Um dos principais desafios do Chance, de acordo com a psicóloga Janaína Pio de Almeida, é a realocação dos egressos no mercado de trabalho. “Vivemos em uma sociedade em que as pessoas se identificam por suas funções. O que mais esses egressos do sistema prisional desejam é conseguir se manter fora da criminalidade e fazer disso um marco para uma nova vida”, relata.

Quem busca o projeto, além de emprego, está atrás de atendimento médico e social (Foto: Projeto Chance/Divulgação)

Muitos ex-detentos que buscam a iniciativa já foram atrás de vagas, porém não conseguiram se reposicionar profissionalmente. “Eles contam que foram aprovados nas entrevistas, mas quando entregavam a documentação e a ficha de antecedentes, a oportunidade sumia e as empresas nunca retornavam.
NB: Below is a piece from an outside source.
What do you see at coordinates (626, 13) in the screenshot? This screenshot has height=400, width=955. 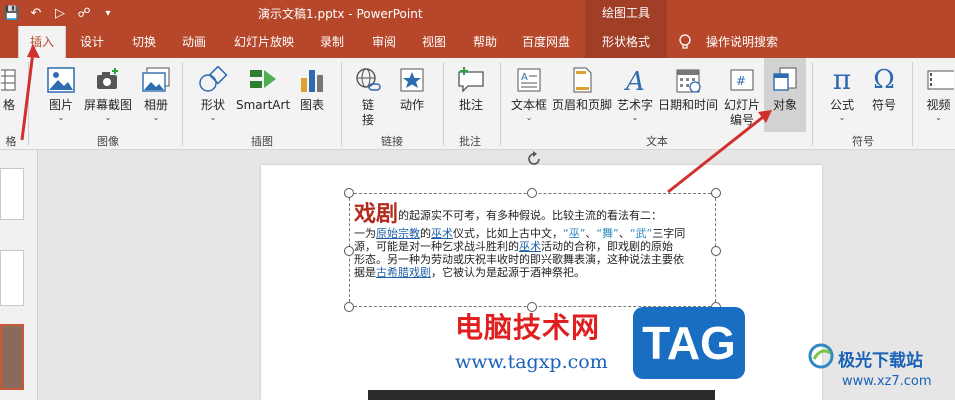 I see `context-tab-title: 绘图工具` at bounding box center [626, 13].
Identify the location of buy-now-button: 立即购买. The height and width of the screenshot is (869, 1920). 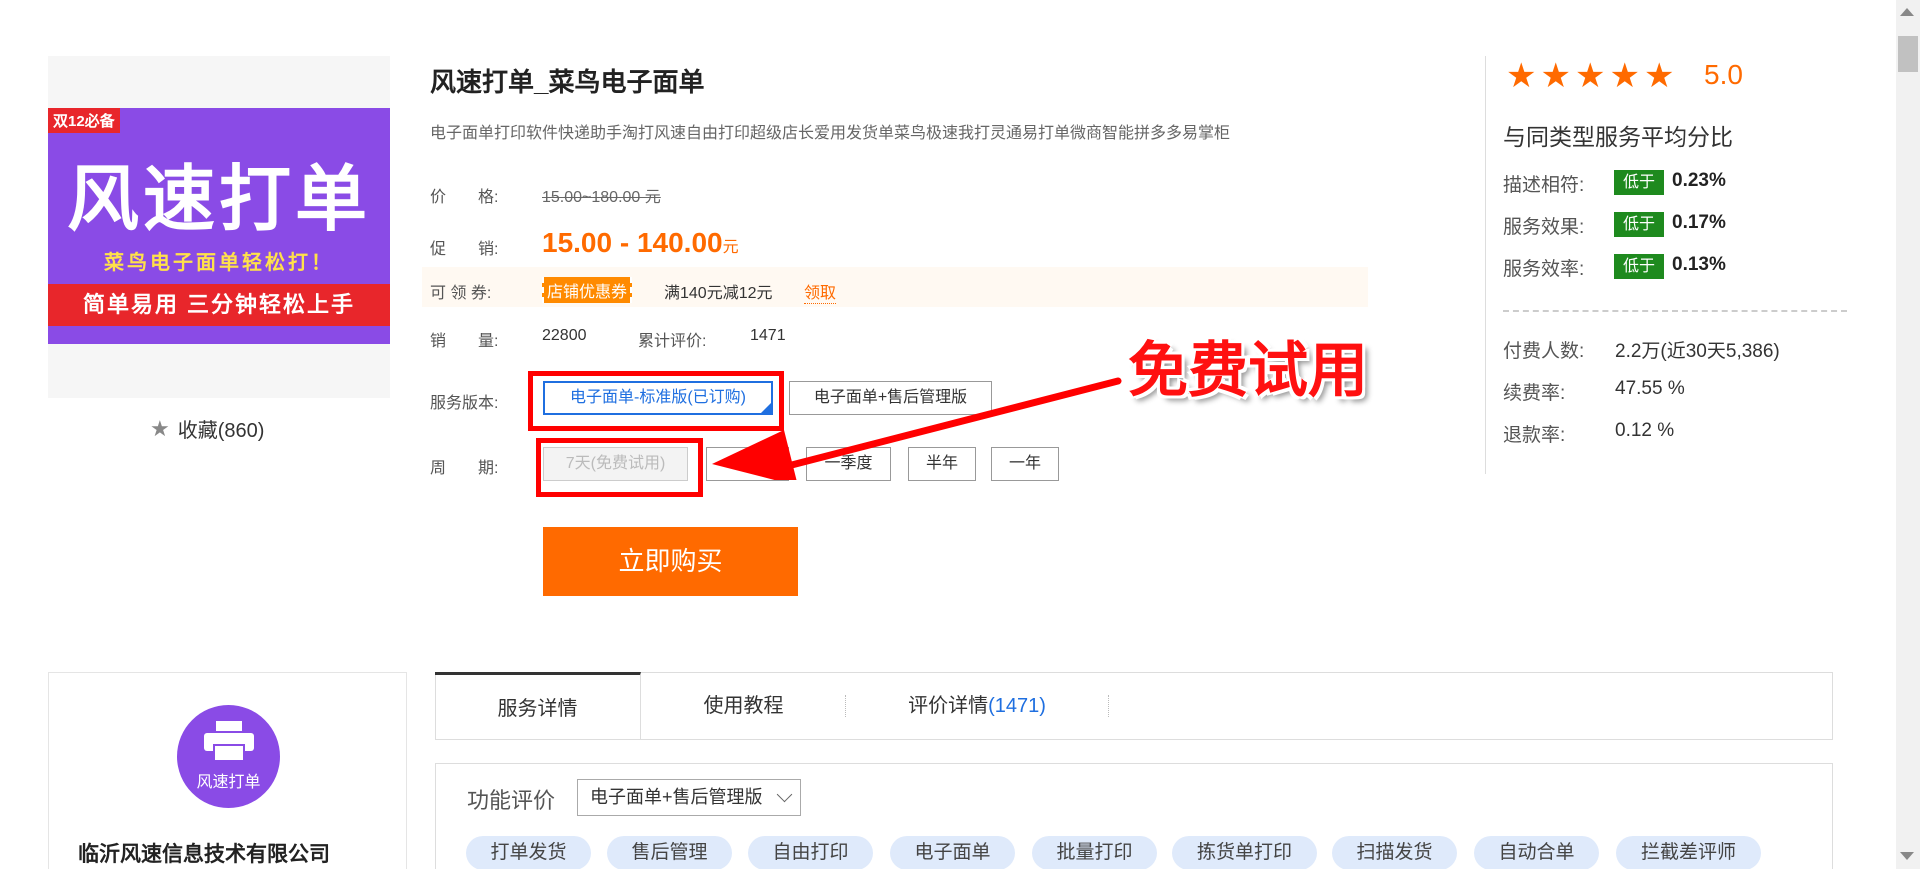
(670, 562).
Isso frustra, enfraquece e desmotiva”, ressalta Janaína.

Para tentar driblar essa realidade, o projeto Chance criou oficinas para a elaboração de currículos em parceria com o Sine, de São Leopoldo. Janaína avalia a necessidade de conscientizar as empresas em relação à iniciativa. “Com mais oportunidades, os índices de reincidência criminal vão diminuir. E, além do nosso trabalho, os ex-detentos necessitam de uma estrutura para dar conta das marcas que o cárcere deixa em suas vidas. Sabemos que para o empresário é difícil, porém, talvez, seja a saída para esse problema”, finaliza.

Apoio da lei

O Governo Federal publicou, em julho de 2018, no Diário Oficial da União (DOU), o decreto n° 9.450 que cria a Política Nacional de Trabalho no sistema prisional. O objetivo é garantir a presos e ex-detentos a recolocação em um emprego.

As empresas que devem garantir essa inserção, conforme o decreto, são as que vencerem licitações para prestar serviços ao Governo Federal no valor superior a 330 mil reais. Os apenados e egressos podem ter oportunidades em trabalhos relacionados à cozinha, limpeza e vigilância.